近幾年來，無線通訊技術的發展可以說是一日千里，有許多的無線網路已經被實際用來提供使用者無線存取的服務，也有不少新的無線網路規格正在制定中。雖然新的技術所提供的無線傳輸速率越來越快，但是無線資源畢竟是有限，因此，對於未來對傳輸品質及速率更加要求的多媒體資訊，要如何有效的使用這些資源提供使用者品質保證的通訊服務，也就變成了無線網路中重要且不可或缺的關鍵。
　　在無線領域中有兩個主要的議題會被提出討論，第一個是無線資源的管理、另一個是行動化的管理。本篇論文的研究在於如何充分利用無線網路有限的傳輸頻寬資源並且提供使用者無接縫的服務。第一部份針對在第三代無線通訊網路中，MAC層的無線資源管理所開放的部分進行研究。在第三代無線通訊網路的MAC層中必須將與服務相關的logic channel對應到與實體層傳輸資料相關的transport channel，這個對應的動作稱為TFCS (Transport Format Combination Selection)。由於這個對應動作必須快速找到符合的頻道對應方式，而且在規格中只有簡單的定義要如何做對應的三個準則與標準，因此考慮到要減少transport channel中因內部碎裂所導致的無線資源浪費，我們提出了動態資源配置的方式。接著考慮到在第三代無線網路中傳遞資料量的大小會影響到傳輸時的BER (Bit Error Rate)，進而影響到實際正確傳輸的資料量，我們又根據採用不同的TFC (Transport Format Combination)所造成的不同BER值，來過濾掉不適合在目前傳輸環境下使用的TFC。然後在剩餘的TFC中利用之前提到的資源配置方式做選擇，藉此達到頻道分配以及服務品質的最佳化。

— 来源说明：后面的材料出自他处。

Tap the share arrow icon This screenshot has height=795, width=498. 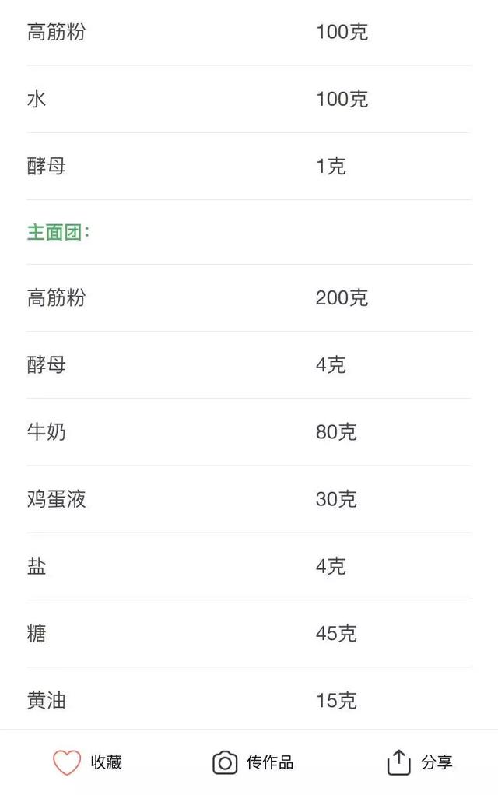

　　論文的第二部分則是考慮到如何充分並且有效的利用異質無線網路上的頻寬資源以提供使用者無接縫的服務。由於目前所提出的許多無線網路都是各自定義並獨立架設，為了有效的利用這些無線網路的頻寬，首先我們在論文中提出階層狀的架構來整合這些異質無線網路；接著針對此架構下的異質網路提出資源管理協調的機制，透過這個機制整合所有異質網路的頻寬來盡量的減少Handoff Calls被中斷的機率，接下來提出動態的資源管理機制，根據目前網路頻寬的使用狀況動態的調整guard channel或threshold的值。藉由此動態調整的機制，希望能夠在不影響Handoff Calls被中斷的機率下，盡量的讓更多的New Calls可以被系統服務。
　　在論文的最後提出協調式資源管理機制之系統及流量的模型，根據模型的參數設定推導出此機制之分析模型，並藉由一趨近的方法來簡化所導出的分析模型運算式。然後利用此數學的運算式來驗證我們的模擬結果是正確的。最後根據模擬程式來證明我們所提出的動態調整機制能如預期般提升異質無線網路資源的使用。

　In recent years, the development of wireless communication technology is at a tremendous pace. Many wireless networks have already been used to offer some wireless services to the user actually. Besides, there are many new wireless network specifications in course of designing too. Though the data transfer rate of new wireless technology is more and more fast, wireless resource limited after all. Therefore, to transmit the multimedia information that the quality and speed require further to the future, how to use these resources effectively to offer the communication service that the quality can be guaranteed to users turns into the important and indispensable key in a wireless network.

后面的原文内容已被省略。